En esta columna destacaré cómo es que un programa de concesiones nucleares permitiría viabilizar la interconexión del SIC (Sistema Interconectado Central) con el SING (Sistema Interconectado del Norte Grande), lo cual acarrearía además beneficios adicionales para el país. Es más, la incorporación de centrales de estos tamaños requiere que los sistemas a los cuales se incorporan sean lo suficientemente grandes como para que éste pueda operar sin riesgo de desabastecimiento cuando una central salga del sistema por mantenimiento o por fallas en él.

La manera de interconectar estos dos sistemas sería instalar la primera central nuclear en Mejillones, lugar estratégicamente situado para lograr la interconexión óptima. El terreno debería ser suficiente para construir las otras tres de 600 MW. Instalar las centrales en esta zona poco poblada baja aun más los potenciales daños de un desperfecto nuclear. Una vez desarrollada estas centrales, el gobierno debiera proveer otro terreno más cercano a la capital para la segunda serie de centrales, minimizando así los costos de transportar su energía. A continuación me referiré a los beneficios de la interconexión:

-La unión de los dos sistemas permitirá formar un único mercado eléctrico integrado, más grande, con más empresas y con una reducción del tamaño relativo de los productores dominantes, todo lo cual facilitará la competencia

-Se diversificaría la dependencia del gas de la cuenca de Neuquén que además tiene una vida útil estimada de 20 años.

-Habría un mayor respaldo ante fallas en transmisión y ante fallas de gasoductos.

-Se generaría un ahorro de inversiones necesarias para el respaldo en el SING y en el SIC, producto de que éste puede ser brindado por el otro sistema y viceversa.

La línea de interconexión debe ser bipolar, en corriente continua de 500 kV, con una capacidad de 900 MW y una extensión de 1.300 KM. Uniría la subestación Atacama en Mejillones del SING, donde se ubicaría el sitio para las centrales nucleares, con la subestación Polpaico del SIC. La inversión requerida sería de aproximadamente US$ 500 millones y tendría un costo de operación y de mantenimiento cuyo valor actual valor actual al 10% es de US$ 45 millones. El ahorro de respaldo es el equivalente a una central de 600MW, lo cual justificará de por sí la interconexión, sin considerar los demás efectos positivos que ésta conlleva; como una serie de externalidades positivas fruto de la unión de los dos mercados.

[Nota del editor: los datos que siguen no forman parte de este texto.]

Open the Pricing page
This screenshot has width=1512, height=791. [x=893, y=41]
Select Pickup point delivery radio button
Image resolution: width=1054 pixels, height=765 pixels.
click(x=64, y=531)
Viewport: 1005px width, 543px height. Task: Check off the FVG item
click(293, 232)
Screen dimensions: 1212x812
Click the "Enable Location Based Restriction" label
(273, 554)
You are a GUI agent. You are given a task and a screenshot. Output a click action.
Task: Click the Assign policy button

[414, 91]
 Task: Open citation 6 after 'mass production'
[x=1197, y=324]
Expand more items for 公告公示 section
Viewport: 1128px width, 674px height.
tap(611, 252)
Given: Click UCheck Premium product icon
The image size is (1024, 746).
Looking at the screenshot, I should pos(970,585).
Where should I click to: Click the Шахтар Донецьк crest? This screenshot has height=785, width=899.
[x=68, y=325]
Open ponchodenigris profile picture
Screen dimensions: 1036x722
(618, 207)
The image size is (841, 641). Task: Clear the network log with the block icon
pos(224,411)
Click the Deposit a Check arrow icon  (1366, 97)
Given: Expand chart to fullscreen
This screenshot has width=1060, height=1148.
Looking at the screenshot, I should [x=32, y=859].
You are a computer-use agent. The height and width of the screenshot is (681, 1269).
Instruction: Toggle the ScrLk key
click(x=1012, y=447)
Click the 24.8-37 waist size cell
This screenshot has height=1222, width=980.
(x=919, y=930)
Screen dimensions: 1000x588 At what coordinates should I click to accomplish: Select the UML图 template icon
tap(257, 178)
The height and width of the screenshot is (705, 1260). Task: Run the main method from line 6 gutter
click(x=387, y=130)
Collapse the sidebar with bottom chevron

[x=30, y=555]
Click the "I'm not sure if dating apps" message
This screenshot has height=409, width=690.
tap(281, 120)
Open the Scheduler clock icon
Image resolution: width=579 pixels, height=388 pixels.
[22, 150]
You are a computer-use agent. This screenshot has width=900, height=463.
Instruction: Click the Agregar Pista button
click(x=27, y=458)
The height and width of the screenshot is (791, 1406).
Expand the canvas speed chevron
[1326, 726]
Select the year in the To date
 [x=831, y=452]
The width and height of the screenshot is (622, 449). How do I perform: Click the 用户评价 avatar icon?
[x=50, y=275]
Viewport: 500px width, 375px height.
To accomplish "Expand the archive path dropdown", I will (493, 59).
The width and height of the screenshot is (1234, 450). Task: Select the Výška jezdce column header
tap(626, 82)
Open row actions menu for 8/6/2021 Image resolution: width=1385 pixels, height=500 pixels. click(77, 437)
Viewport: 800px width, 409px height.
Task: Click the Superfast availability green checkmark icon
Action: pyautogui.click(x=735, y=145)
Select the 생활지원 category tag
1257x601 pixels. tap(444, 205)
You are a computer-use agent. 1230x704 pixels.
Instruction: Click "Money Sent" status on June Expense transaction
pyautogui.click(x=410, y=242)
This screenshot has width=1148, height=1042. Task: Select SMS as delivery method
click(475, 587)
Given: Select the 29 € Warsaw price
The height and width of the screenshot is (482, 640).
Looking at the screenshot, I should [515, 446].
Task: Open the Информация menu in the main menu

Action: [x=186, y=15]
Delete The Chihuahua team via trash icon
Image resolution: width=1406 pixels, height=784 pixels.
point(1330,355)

Como conclusión final podemos señalar que el desarrollo de la energía nuclear en Chile será necesario, y cuanto antes se comience a planificar en detalle mejor. Llevar a cabo el proyecto de interconexión del SIC con el SING el año 2016 producirá beneficios sociales a nivel país y esta interconexión será económicamente viable a partir del desarrollo de la energía nuclear en Chile.